— Start Supplied records —

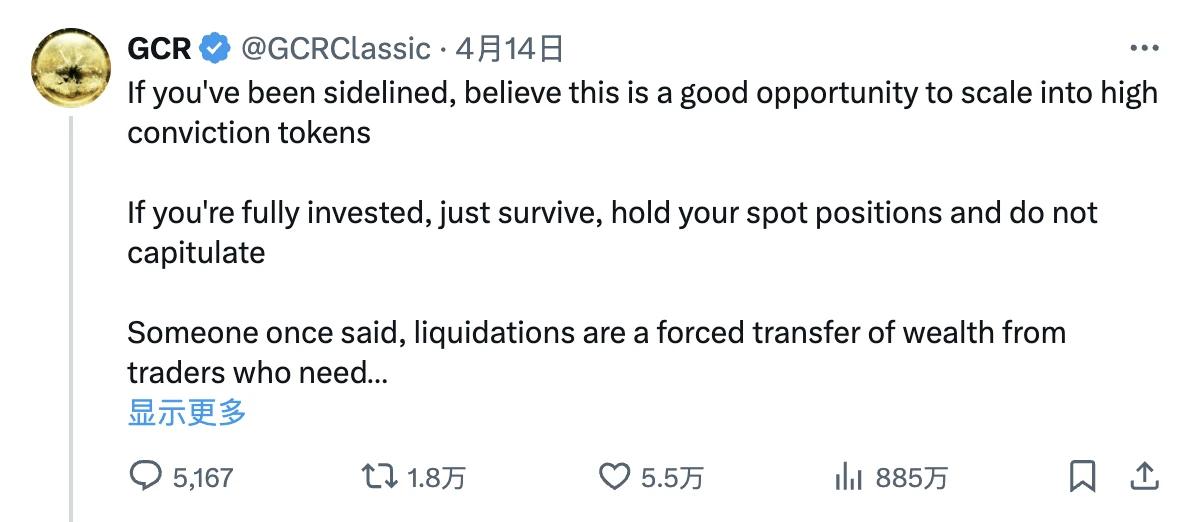Screen dimensions: 1186x522
Task: Open the view analytics bar chart icon
Action: tap(848, 477)
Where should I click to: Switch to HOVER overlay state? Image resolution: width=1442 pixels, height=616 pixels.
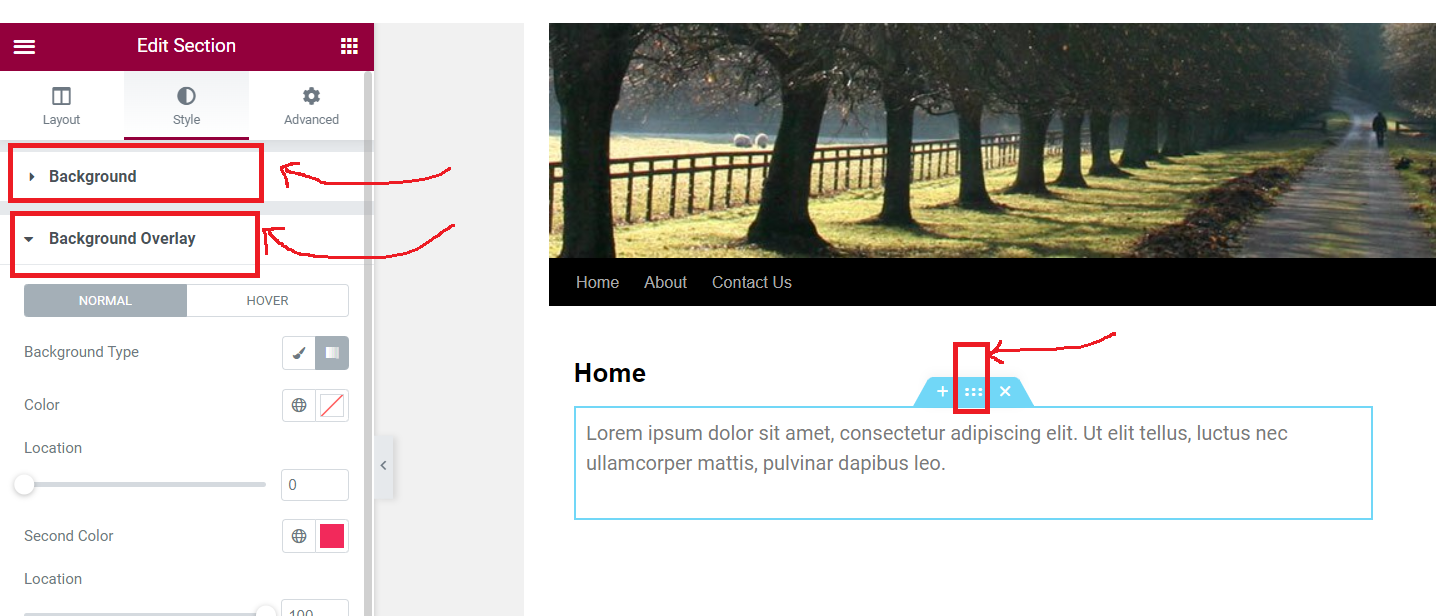(x=267, y=301)
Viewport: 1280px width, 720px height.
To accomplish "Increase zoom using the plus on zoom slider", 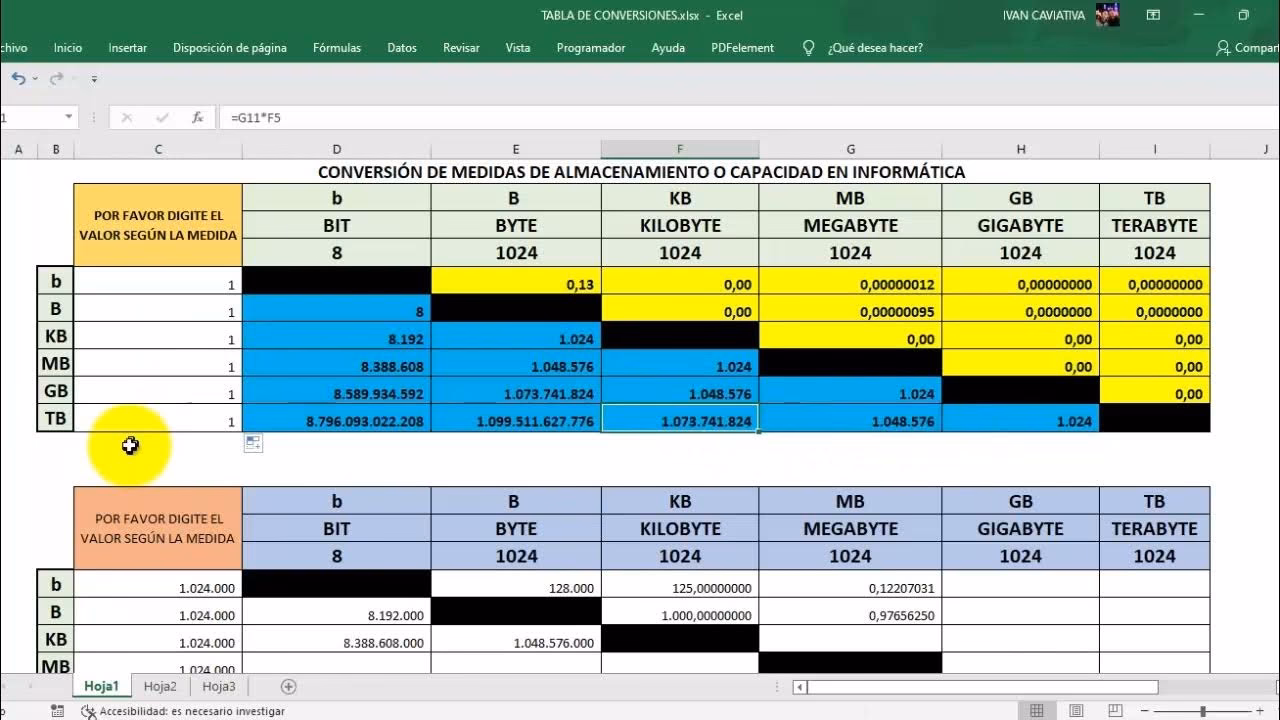I will pos(1260,709).
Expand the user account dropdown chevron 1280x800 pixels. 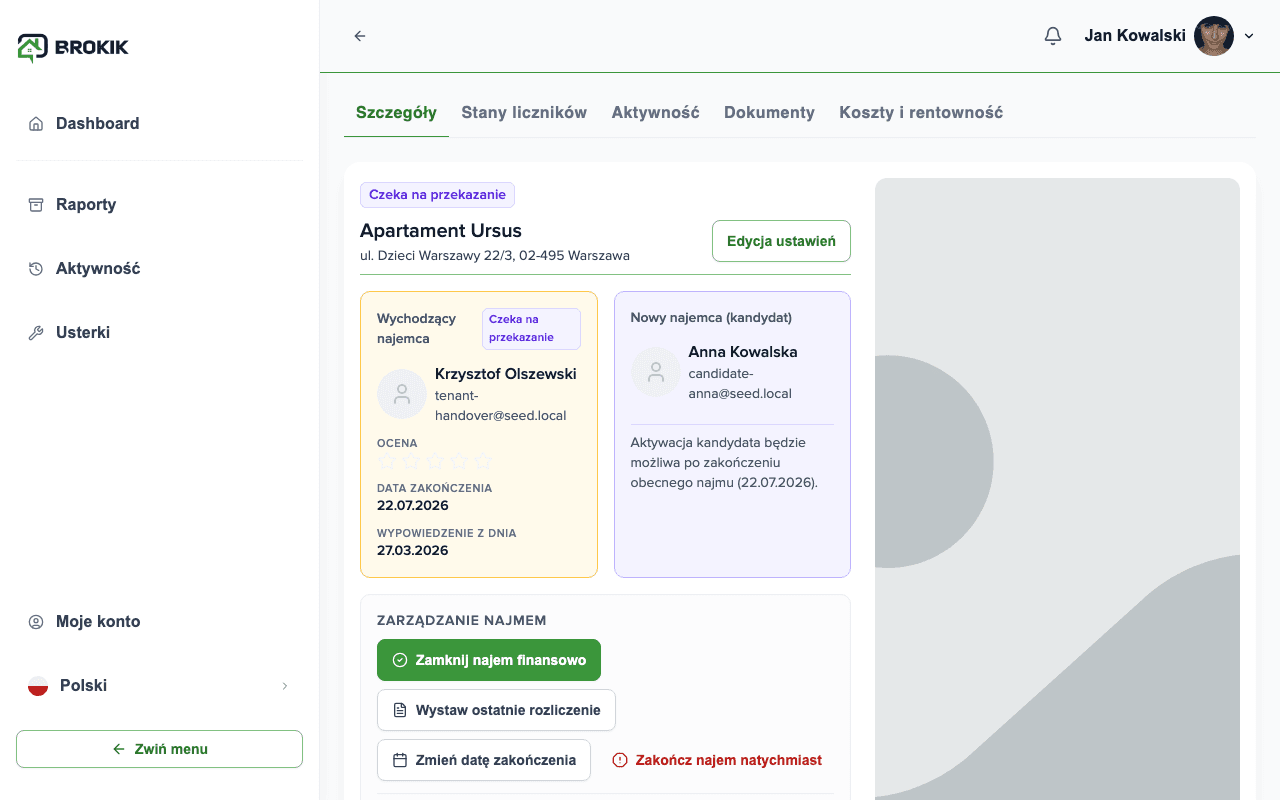pos(1249,36)
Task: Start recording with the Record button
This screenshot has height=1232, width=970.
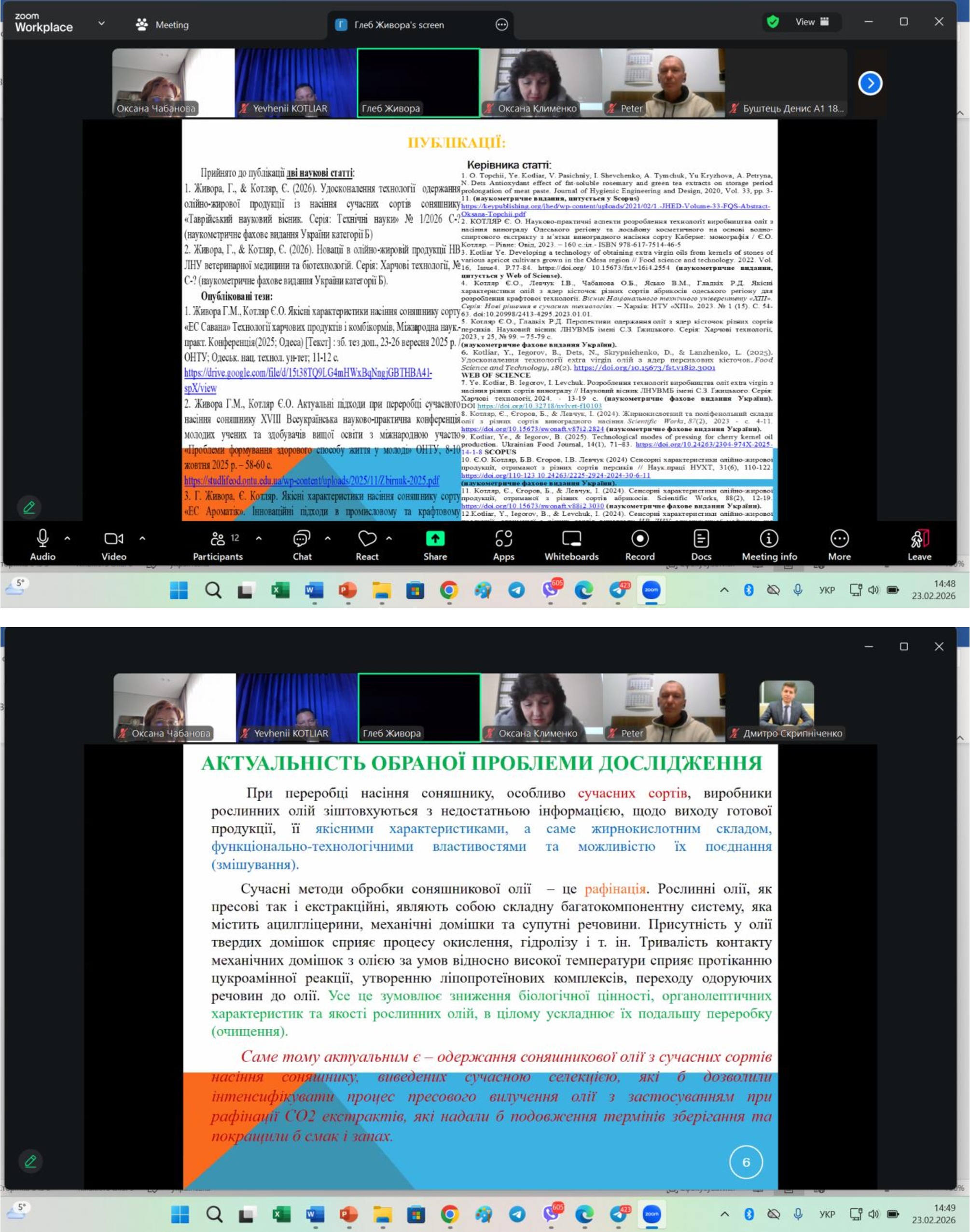Action: click(x=639, y=545)
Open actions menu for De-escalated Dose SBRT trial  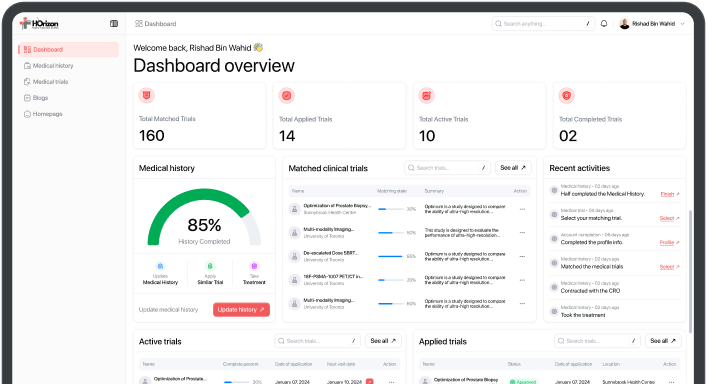point(522,256)
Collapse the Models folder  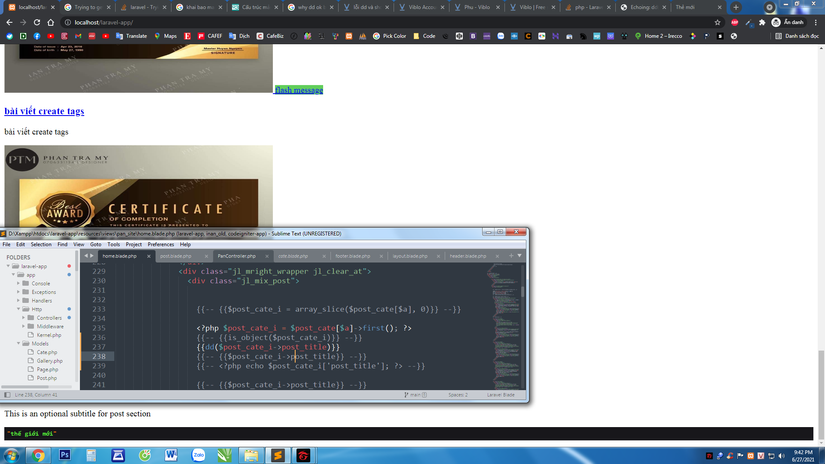(x=19, y=343)
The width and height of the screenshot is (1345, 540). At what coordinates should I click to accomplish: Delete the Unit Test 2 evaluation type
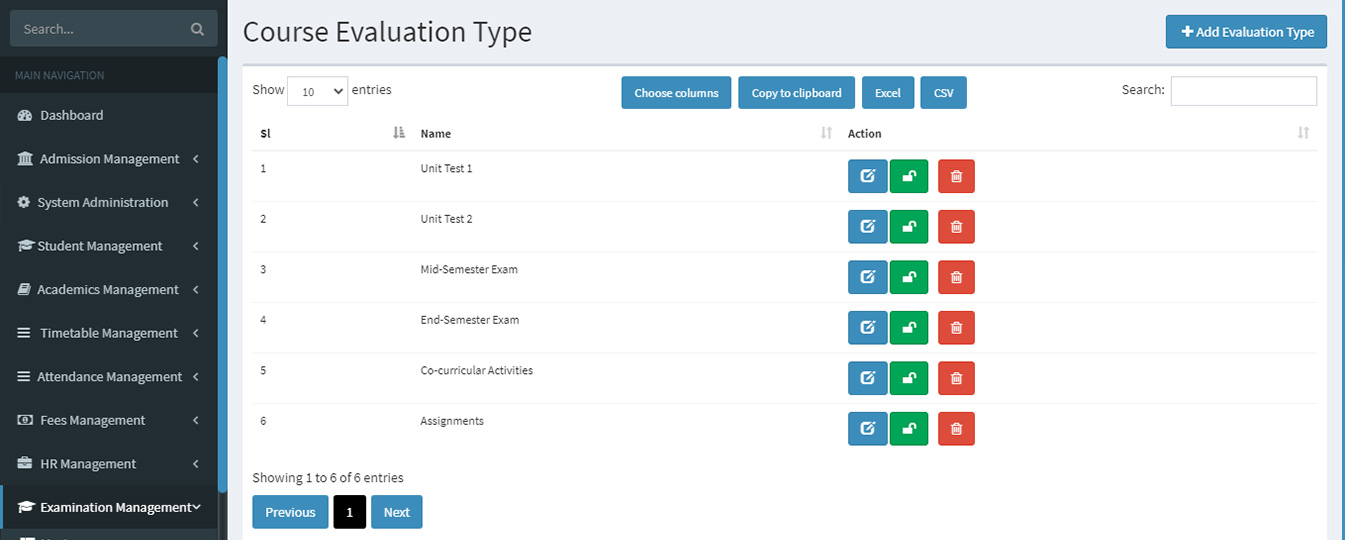tap(956, 227)
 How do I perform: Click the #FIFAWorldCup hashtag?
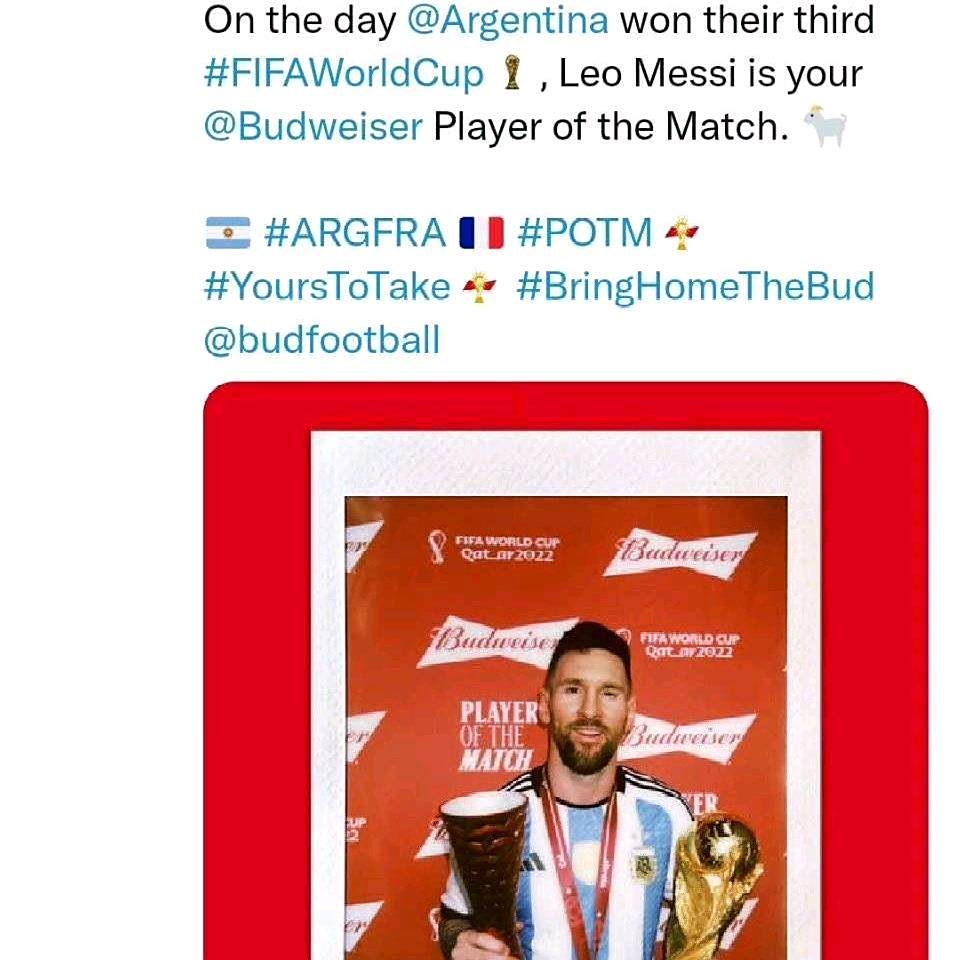343,75
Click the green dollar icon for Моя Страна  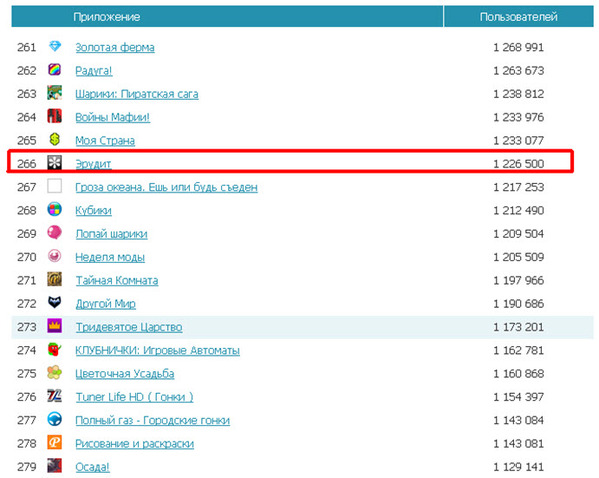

— End Supplied records —

[Aim]:
Revise the part of the listing that opens with the line containing "The width and" and closes at the end of the listing, replacing "green" with "blue" and keeping everything else the same. Omit the pictures from your answer.

[Result of this task]:
The width and height of the screenshot is (1345, 540). At what coordinates should I click to accomplish: Delete the Unit Test 2 evaluation type
tap(956, 227)
 How do I perform: Click the #FIFAWorldCup hashtag?
343,75
Click the blue dollar icon for Моя Страна  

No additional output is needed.